On Sunday afternoon, Anne and I went to go see the exhibit, Home Lands: How Women Made the West, at the Missouri History Museum. This show originated at the [Gene] Autry National Center in LA. After Saint Louis it will move on to Tulsa and Santa Fe. The show from LA came divided into three geographical areas, Rio Arriba, Puget Sound and the Front Range. The Missouri History Museum added a fourth area, Saint Louis.
The Saint Louis addendum acts as a gateway to the rest of the exhibit. It starts with women’s involvement in early Western history, a time from when Saint Louis was on the edge of the frontier to a time where it had evolved into the Gateway to the West. The Saint Louis section also covers women’s political activism in the 20th century. Topics include the suffragette movement and subsequent political movements to protect the environment. Until the former suffragettes turned their attention to air quality, you could measure soot on a Saint Louis sidewalk in grams per square foot.
The main Autry exhibit is much richer in content than the Saint Louis section. The show has plenty of interesting and beautiful cultural and art objects enclosed in Plexiglas display cases. All museum exhibits have those.
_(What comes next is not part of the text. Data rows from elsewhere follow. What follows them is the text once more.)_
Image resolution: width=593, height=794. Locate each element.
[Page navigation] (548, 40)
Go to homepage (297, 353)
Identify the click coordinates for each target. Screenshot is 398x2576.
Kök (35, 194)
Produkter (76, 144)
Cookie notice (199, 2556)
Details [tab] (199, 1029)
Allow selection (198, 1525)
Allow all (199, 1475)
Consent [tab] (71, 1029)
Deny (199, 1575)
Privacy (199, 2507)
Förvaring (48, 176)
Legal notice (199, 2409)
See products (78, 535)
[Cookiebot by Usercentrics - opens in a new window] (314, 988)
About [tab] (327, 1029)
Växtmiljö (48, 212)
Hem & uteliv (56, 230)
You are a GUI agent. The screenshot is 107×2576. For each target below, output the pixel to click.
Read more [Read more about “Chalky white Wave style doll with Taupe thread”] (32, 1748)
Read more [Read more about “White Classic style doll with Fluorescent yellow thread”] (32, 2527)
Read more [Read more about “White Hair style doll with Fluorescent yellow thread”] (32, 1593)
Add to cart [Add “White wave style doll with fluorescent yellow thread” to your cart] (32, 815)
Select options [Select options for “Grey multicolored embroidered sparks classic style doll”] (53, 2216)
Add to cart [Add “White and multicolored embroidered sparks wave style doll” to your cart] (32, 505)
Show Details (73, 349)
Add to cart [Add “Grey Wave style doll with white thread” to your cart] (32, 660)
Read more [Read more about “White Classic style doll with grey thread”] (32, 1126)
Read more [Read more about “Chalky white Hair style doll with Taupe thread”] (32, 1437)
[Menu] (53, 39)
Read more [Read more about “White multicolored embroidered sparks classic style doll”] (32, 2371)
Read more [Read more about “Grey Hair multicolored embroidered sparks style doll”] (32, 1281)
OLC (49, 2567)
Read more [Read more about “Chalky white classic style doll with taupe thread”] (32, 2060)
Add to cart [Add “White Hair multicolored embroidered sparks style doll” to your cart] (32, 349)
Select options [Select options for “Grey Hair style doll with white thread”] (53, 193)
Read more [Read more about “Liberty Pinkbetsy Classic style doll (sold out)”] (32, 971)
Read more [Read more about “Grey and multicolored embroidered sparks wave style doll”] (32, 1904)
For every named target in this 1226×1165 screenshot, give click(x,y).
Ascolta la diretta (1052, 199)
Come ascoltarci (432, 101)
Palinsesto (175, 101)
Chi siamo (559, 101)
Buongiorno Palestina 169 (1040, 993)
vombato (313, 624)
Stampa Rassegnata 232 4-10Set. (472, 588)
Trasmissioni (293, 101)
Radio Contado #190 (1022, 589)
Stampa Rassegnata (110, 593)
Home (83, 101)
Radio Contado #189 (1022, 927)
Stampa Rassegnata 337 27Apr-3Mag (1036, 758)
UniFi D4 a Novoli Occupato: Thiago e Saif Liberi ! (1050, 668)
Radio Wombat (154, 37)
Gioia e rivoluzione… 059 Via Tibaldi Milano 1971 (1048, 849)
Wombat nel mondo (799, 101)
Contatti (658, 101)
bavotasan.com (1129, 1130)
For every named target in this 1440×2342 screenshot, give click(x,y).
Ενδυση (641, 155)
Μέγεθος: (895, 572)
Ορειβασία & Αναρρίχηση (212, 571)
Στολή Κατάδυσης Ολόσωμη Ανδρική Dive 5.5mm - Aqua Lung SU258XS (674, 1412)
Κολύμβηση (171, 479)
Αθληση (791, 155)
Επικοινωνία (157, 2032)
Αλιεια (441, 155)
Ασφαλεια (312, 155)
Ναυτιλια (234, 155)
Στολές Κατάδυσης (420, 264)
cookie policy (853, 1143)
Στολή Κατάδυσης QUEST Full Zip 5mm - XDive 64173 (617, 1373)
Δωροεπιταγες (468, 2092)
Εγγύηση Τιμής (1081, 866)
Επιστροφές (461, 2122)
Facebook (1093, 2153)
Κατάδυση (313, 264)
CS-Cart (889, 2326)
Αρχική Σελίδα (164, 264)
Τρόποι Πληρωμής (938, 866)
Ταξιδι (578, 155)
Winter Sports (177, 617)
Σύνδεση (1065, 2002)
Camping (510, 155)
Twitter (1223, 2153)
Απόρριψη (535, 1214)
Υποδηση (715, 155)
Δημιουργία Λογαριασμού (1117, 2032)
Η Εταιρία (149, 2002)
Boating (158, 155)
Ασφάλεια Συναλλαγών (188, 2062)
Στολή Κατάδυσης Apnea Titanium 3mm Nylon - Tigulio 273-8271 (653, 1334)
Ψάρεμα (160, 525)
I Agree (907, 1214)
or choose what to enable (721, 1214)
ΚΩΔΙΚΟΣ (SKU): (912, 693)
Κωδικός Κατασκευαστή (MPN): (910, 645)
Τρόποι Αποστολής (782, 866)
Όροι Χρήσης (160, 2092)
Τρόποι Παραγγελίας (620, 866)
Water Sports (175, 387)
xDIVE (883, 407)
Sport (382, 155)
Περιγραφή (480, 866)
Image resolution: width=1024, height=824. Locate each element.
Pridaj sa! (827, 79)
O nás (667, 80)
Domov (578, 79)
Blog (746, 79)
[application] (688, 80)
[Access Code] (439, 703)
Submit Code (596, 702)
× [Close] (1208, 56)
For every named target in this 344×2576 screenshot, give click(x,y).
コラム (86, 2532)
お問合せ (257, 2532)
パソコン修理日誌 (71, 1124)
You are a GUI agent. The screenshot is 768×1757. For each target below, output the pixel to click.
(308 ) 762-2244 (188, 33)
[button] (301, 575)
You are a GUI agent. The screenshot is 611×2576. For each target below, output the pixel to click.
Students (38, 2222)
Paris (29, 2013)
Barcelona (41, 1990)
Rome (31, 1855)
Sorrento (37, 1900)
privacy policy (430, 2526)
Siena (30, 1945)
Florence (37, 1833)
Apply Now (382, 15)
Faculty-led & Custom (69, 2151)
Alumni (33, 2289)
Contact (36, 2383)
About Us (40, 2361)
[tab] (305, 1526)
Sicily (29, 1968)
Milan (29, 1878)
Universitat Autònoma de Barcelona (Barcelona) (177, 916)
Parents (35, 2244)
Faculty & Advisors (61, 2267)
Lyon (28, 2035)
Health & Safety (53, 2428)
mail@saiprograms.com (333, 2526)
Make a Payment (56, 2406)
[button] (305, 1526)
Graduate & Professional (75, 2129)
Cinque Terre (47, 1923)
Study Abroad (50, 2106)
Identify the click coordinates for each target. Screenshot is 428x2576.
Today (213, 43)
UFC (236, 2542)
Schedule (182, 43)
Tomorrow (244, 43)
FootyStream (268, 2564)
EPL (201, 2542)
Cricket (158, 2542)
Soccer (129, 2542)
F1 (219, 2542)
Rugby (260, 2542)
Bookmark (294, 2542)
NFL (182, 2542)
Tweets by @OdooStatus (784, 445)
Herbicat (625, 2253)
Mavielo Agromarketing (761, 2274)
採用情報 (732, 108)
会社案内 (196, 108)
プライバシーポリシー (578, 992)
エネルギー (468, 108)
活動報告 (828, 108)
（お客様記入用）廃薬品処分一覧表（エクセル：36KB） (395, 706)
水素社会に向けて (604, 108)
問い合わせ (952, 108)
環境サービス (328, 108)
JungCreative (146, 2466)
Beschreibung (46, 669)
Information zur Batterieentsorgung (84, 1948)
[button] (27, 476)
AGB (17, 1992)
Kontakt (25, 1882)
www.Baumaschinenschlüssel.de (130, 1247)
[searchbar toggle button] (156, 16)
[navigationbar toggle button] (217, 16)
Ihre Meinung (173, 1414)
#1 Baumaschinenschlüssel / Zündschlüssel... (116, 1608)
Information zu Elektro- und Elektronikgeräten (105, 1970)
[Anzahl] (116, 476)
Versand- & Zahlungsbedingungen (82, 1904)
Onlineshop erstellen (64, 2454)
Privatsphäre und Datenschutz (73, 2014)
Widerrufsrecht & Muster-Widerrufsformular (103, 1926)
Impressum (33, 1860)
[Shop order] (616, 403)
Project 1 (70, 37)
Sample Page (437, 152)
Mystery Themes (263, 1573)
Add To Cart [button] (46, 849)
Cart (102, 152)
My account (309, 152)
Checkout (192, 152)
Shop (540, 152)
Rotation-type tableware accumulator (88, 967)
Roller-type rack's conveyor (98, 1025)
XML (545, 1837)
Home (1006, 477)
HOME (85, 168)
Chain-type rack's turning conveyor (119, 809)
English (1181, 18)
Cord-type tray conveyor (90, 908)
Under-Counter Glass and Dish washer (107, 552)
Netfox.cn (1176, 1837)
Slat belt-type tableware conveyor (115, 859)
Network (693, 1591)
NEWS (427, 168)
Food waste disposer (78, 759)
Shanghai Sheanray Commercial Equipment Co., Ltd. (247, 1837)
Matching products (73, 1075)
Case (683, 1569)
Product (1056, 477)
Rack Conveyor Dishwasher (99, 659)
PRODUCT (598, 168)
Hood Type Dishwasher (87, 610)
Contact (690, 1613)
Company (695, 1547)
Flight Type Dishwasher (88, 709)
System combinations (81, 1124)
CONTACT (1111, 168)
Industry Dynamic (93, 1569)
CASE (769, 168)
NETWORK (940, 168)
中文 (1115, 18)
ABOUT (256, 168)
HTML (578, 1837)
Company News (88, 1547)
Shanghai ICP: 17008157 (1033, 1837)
This show employs a multisensory approach of sight and sound to create individual stories of real women that are woven together in an almost crazy quilt fashion. The show’s layout is free of form, so the visitor wanders easily from the Southwest to the Northwest, to the Rocky Mountains and back again. I found myself circling back again and finding new aspects of this exhibit to experience.
Home Lands pays homage to the American woman of the West. Particular care is taken to pay homage to all of her many faces, Native American, African American, Japanese American, Swedish American and many of the rest. Home Lands portrays women working in the home, but also working outside of it, women working as farmers, doctors, fishermen, factory workers and many more occupations. The conventional history of the American West is a male-dominated narrative. This show aims to redress this imbalance.